BEGIN Source passage

To see whether FTSE mutant p53 and HGSOC cell stimulation of macrophage TGFBI production involves TGFβ signaling through the TGFBR, a selective TGFBR type 1 activin receptor-like kinase (ALK5) inhibitor, SB431542, was used (Fig. 4F). SB431542 significantly inhibited TGFBI mRNA transcript production in the FT318 mutant p53 as well as G164 HGSOC cell-macrophage cocultures, suggesting TGFβ signaling is required for the stimulation of TGFBI expression in macrophages. However, there was no change in macrophage phenotype in any of the cocultures as assessed by flow cytometry for CD163 and CD206 (Supplementary Fig. S2C). Supernatants from this experiment were tested for TGFβ1 and TGFβ2 protein secretion by ELISA, but TGFβ levels did not correlate with TGFBI levels (Supplementary Fig. S2D), suggesting that more complex mechanisms might be at play. Interestingly, we found that integrin αvβ3, a putative cell surface receptor for TGFBI (34), which can also regulate TGFβ activity, is expressed on FTSE cells of healthy FT and FB tissue, as well as STIC epithelium (Fig. 4G). Furthermore, αvβ3 levels were higher in two of the mutant p53 FTSE cell lines that induced macrophage-derived TGFBI secretion at the highest levels, R273C and Y220C, compared with normal FT lines (Fig. 4H).
Taken together, these data show that some mutant FTSE cells and malignant HGSOC cells were able to induce TGFBI production by macrophages in vitro.
TGFBI secretion and macrophage stimulation by cancer-associated fibroblasts in HGSOC biopsies
Although the majority of TGFBI transcripts in more advanced HGSOC biopsies and late-stage omental metastasis were localized in macrophages, some cells with fibroblast-like morphology also expressed TGFBI (Fig. 5A). We further investigated this and, in accordance with our findings in pancreatic cancer biopsies and mouse pancreatic cancer models (27), we also identified TGFBI transcript in some of the ACTA2-expressing fibroblasts in the stroma of ovarian and omental metastasis (Fig. 5B). We studied TGFBI expression in primary omental fibroblasts from HGSOC donor tissues that spanned a wide range of disease burden, from uninvolved omentum through to metastatic HGSOC. Similar levels of TGFBI transcripts were expressed by differentiated monocyte-derived macrophages and omental fibroblasts (Fig. 5C) and omental fibroblasts significantly (P < 0.0001) stimulated macrophages in transwell cocultures to produce TGFBI, irrespective of whether the fibroblasts had originated from diseased or uninvolved omentum (Fig. 5D). Furthermore, fibroblast-conditioned medium induced TGFBI expression in macrophages, indicating that unlike for the FTSE and HGSOC cells, soluble factors from fibroblasts were sufficient to induce expression (Fig. 5E). However, when compared with the transwell coculture, the increase in expression was less pronounced (1.5-fold vs. 3-fold).

END Source passage
BEGIN Data segment

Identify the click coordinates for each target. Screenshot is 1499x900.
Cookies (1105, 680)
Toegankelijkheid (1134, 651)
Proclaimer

END Data segment

## Problem details:
Resume the passage on TGFBI production by macrophages and fibroblasts in ovarian cancer, picking up right after its final sentence.

## Exercise answer:
SB431542A significantly inhibited TGFBI mRNA transcript production in the fibroblast-macrophage transwell cocultures, suggesting TGFβ signaling is also crucial for the fibroblast stimulation of TGFBI expression in macrophages (Fig. 5F). Furthermore, CD163 and CD206 were significantly upregulated when macrophages were co-cultured with fibroblasts (Fig. 5G). The ability of fibroblasts to induce the upregulation of markers indicative of alternative activation of macrophages may be due to their culture on tissue culture plastic prior to the transwell coculture. Tissue culture plastic has a stiffness in the range of giga Pascals, and thus may activate fibroblasts, suggesting that all fibroblasts have been activated to some degree, irrespective of the donor from which they originated (35).
We therefore suggest a mechanism by which transformed FTSE cells, and at later disease stages activated fibroblasts, induce the expression of TGFBI in macrophages, in part through the secretion of TGFβ. Once the secretory cells of the epithelium acquire a TP53 mutation, they may upregulate integrins, such as αvβ3, that allows them to bind to overexpressed matrix proteins, such as TGFBI. Also, IL4 secreted by Th2 T cells may play a role in the secretion of TGFBI by macrophages, which may be mediated in an autocrine TGFβ-dependent fashion (36). Therefore, TGFβ signaling in the FB may prime macrophages to secrete TGFBI, which is an effector of an immunosuppressive microenvironment promoting transformed FTSE cell growth and STIC development.
If TGFBI is involved in immune suppression and is also found in advanced tumors, we hypothesized that it may contribute to the immune landscape of advanced HGSOC tumors, in line with our previously reported results in a mouse pancreatic cancer model (27).
Inhibition of TGFBI in a HGSOC in vivo model reduces tumor growth
To investigate this hypothesis, we targeted TGFBI in one of our transplantable orthotopic mouse models of HGSOC, HGS2, that replicates many of the molecular and cellular features of the human disease (17). HGS2 is a Trp53−/−, Pten, and Brca-2−/− cell line and was generated from tumors derived from a genetic model established by Perets and colleagues (4) and backcrossed to B6 mice. Bulk RNA-sequencing analysis showed that established HGS2 models had high levels of TGFBI (Fig. 6A), and this was confirmed by RNAscope (Fig. 6B).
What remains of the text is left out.